The voice can’t be ignored any longer and when he looks down and sees a _blonde_ head bobbing up and down in his lap, he feels physically sick. He can’t go through with this.

“Stop. Get out,” he grunts through gritted teeth, pushing at her shoulders.

She sits back on her heels and looks up at him, suddenly angry.

“I have never had _anyone_ refuse head from me.”

“I’m not just anyone,” he dismisses her, tucking himself back into his pants. She’s still not moving and he gets up to haul her by the elbow over to the door. “I asked you to leave.”

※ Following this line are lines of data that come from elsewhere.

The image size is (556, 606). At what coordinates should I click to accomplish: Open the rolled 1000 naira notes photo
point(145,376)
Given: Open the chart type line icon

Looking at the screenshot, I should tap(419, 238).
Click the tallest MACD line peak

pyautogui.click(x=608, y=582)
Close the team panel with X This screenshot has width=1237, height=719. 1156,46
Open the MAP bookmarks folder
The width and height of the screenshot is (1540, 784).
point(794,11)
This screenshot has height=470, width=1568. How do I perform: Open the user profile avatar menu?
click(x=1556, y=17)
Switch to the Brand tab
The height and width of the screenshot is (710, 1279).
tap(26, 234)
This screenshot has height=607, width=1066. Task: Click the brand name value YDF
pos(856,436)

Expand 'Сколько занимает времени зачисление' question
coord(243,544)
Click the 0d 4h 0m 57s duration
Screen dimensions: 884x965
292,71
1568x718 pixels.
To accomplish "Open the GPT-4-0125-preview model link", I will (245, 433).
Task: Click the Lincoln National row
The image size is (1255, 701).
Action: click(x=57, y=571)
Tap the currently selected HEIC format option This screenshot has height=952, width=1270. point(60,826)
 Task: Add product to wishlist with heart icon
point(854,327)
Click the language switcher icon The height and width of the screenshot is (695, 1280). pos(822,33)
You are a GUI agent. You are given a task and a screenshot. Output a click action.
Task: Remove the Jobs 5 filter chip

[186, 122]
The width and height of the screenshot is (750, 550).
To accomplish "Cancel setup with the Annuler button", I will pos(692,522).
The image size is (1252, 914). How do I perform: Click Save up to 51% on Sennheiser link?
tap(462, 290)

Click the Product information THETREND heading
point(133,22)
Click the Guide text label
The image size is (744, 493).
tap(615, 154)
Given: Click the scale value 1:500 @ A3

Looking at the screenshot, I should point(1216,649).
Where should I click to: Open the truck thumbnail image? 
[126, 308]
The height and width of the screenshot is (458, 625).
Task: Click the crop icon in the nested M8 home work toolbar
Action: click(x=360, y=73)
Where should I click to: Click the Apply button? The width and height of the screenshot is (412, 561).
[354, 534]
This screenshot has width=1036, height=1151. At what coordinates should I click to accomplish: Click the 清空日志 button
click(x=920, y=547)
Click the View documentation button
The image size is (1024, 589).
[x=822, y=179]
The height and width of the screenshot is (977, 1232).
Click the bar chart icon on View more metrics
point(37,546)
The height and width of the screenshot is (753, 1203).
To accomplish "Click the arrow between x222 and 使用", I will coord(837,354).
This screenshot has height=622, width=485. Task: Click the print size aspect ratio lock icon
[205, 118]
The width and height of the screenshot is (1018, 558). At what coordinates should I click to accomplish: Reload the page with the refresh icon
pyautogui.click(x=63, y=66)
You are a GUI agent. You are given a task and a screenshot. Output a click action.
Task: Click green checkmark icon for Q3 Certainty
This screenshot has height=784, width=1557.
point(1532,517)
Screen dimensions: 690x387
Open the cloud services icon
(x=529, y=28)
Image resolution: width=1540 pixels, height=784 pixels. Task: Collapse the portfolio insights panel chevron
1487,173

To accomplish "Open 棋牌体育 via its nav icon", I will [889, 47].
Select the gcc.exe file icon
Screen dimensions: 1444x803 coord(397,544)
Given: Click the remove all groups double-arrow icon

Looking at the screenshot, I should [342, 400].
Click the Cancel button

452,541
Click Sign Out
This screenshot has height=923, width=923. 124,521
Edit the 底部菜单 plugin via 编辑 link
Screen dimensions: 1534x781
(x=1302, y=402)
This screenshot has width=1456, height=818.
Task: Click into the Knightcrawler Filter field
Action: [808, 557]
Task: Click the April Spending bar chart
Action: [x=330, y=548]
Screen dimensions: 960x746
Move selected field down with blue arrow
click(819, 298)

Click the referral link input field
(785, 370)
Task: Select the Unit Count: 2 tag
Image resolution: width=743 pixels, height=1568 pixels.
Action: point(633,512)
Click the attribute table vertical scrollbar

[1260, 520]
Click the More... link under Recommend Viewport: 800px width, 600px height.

He doesn’t even care when he throws her out into the hall topless, tossing her shoes out after her.

.   .   .   .   .

Every single day for almost three weeks, Rachel waits for him. For eighteen days in a row, she stops at the bakery next to her apartment, picks up an orange-blueberry muffin and a decaf coffee, and goes to his favorite area of Central Park to wait for him. Every morning for eighteen days, she hopes to see him. Every morning for eighteen days, she leaves disappointed.

On the nineteenth day, her heart leaps into her throat as she finally sees him round the corner.

“Jesse,” she calls, stepping into the middle of the path in front of him.

Stunned, he stops in front of her, his eyes locked on her face. He’s breathing heavily from his run, but he doesn’t even take out his headphones. He just utters a quiet “No,” and then runs away from her.

.   .   .   .   .

On the twentieth day, she’s waiting on the bench again as he passes by. This time, he stops. He can’t avoid her any longer, no matter what the knot in his stomach would have him do.

“What do you expect me to say to you?”

“I don’t know.” She’s starting to cry and he has to look away from her face, focusing on the tree behind her. It kills him to know that she’s hurting, drowning in guilt. He reminds himself that she would be crying anyway if he came back, and he’s not ready to do that yet.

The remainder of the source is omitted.